§ Data for analysis

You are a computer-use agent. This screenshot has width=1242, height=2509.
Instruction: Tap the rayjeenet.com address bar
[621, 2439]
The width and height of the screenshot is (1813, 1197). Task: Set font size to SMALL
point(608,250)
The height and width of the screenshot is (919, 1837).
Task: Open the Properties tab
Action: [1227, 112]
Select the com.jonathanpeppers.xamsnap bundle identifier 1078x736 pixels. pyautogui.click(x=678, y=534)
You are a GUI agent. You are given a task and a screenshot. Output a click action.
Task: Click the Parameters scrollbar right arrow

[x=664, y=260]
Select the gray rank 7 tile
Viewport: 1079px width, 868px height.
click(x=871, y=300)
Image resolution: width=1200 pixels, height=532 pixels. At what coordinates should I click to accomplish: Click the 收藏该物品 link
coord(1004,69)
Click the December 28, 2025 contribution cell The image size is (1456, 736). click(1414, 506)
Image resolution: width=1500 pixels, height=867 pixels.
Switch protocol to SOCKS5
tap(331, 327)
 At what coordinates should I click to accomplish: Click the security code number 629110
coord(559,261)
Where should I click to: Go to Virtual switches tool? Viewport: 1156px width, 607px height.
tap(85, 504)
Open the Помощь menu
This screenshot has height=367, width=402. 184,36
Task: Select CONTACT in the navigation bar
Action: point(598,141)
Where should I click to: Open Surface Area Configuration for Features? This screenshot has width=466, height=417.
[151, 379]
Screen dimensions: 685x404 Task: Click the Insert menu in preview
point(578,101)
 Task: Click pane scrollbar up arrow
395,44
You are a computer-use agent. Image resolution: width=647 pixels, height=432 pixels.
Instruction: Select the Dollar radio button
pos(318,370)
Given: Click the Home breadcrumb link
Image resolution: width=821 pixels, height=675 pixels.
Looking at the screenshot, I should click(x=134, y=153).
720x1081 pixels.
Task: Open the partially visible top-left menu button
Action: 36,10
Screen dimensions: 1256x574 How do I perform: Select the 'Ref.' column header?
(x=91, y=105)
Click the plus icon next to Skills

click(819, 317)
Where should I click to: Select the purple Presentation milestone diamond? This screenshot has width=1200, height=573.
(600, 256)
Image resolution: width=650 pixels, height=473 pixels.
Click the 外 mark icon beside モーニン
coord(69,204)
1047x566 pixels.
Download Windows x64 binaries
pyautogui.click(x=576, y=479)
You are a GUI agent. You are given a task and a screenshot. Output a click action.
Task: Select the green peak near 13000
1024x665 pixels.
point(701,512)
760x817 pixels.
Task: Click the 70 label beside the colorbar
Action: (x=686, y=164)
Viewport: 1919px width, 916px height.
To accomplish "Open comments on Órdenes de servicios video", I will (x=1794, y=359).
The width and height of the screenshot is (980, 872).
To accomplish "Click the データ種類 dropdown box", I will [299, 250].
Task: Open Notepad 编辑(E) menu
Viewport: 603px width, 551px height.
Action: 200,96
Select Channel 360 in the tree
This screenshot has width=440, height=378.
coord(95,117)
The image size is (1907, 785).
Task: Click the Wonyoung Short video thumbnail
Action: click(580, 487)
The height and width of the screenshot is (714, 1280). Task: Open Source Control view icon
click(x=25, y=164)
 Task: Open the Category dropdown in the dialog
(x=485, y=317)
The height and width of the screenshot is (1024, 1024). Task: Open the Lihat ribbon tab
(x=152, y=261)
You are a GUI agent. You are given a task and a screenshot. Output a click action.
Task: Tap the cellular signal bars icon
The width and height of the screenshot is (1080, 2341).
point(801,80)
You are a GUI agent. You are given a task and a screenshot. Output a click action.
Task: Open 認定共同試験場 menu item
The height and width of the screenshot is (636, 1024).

§ Work order
Retype the listing exactly. Leave nothing out.

§ Result
You are a computer-use agent. This screenshot has width=1242, height=2509.
Instruction: Tap the rayjeenet.com address bar
[621, 2439]
The width and height of the screenshot is (1813, 1197). Task: Set font size to SMALL
point(608,250)
The height and width of the screenshot is (919, 1837).
Task: Open the Properties tab
Action: [1227, 112]
Select the com.jonathanpeppers.xamsnap bundle identifier 1078x736 pixels. pyautogui.click(x=678, y=534)
You are a GUI agent. You are given a task and a screenshot. Output a click action.
Task: Click the Parameters scrollbar right arrow

[x=664, y=260]
Select the gray rank 7 tile
Viewport: 1079px width, 868px height.
click(x=871, y=300)
Image resolution: width=1200 pixels, height=532 pixels. At what coordinates should I click to accomplish: Click the 收藏该物品 link
coord(1004,69)
Click the December 28, 2025 contribution cell The image size is (1456, 736). click(1414, 506)
Image resolution: width=1500 pixels, height=867 pixels.
Switch protocol to SOCKS5
tap(331, 327)
 At what coordinates should I click to accomplish: Click the security code number 629110
coord(559,261)
Where should I click to: Go to Virtual switches tool? Viewport: 1156px width, 607px height.
tap(85, 504)
Open the Помощь menu
This screenshot has height=367, width=402. 184,36
Task: Select CONTACT in the navigation bar
Action: point(598,141)
Where should I click to: Open Surface Area Configuration for Features? This screenshot has width=466, height=417.
[151, 379]
Screen dimensions: 685x404 Task: Click the Insert menu in preview
point(578,101)
 Task: Click pane scrollbar up arrow
395,44
You are a computer-use agent. Image resolution: width=647 pixels, height=432 pixels.
Instruction: Select the Dollar radio button
pos(318,370)
Given: Click the Home breadcrumb link
Image resolution: width=821 pixels, height=675 pixels.
Looking at the screenshot, I should click(x=134, y=153).
720x1081 pixels.
Task: Open the partially visible top-left menu button
Action: 36,10
Screen dimensions: 1256x574 How do I perform: Select the 'Ref.' column header?
(x=91, y=105)
Click the plus icon next to Skills

click(819, 317)
Where should I click to: Select the purple Presentation milestone diamond? This screenshot has width=1200, height=573.
(600, 256)
Image resolution: width=650 pixels, height=473 pixels.
Click the 外 mark icon beside モーニン
coord(69,204)
1047x566 pixels.
Download Windows x64 binaries
pyautogui.click(x=576, y=479)
You are a GUI agent. You are given a task and a screenshot. Output a click action.
Task: Select the green peak near 13000
1024x665 pixels.
point(701,512)
760x817 pixels.
Task: Click the 70 label beside the colorbar
Action: (x=686, y=164)
Viewport: 1919px width, 916px height.
To accomplish "Open comments on Órdenes de servicios video", I will (x=1794, y=359).
The width and height of the screenshot is (980, 872).
To accomplish "Click the データ種類 dropdown box", I will [299, 250].
Task: Open Notepad 编辑(E) menu
Viewport: 603px width, 551px height.
Action: 200,96
Select Channel 360 in the tree
This screenshot has width=440, height=378.
coord(95,117)
The image size is (1907, 785).
Task: Click the Wonyoung Short video thumbnail
Action: click(580, 487)
The height and width of the screenshot is (714, 1280). Task: Open Source Control view icon
click(x=25, y=164)
 Task: Open the Category dropdown in the dialog
(x=485, y=317)
The height and width of the screenshot is (1024, 1024). Task: Open the Lihat ribbon tab
(x=152, y=261)
You are a GUI agent. You are given a task and a screenshot. Output a click action.
Task: Tap the cellular signal bars icon
The width and height of the screenshot is (1080, 2341).
point(801,80)
You are a GUI agent. You are given a task and a screenshot. Output a click action.
Task: Open 認定共同試験場 menu item
The height and width of the screenshot is (636, 1024).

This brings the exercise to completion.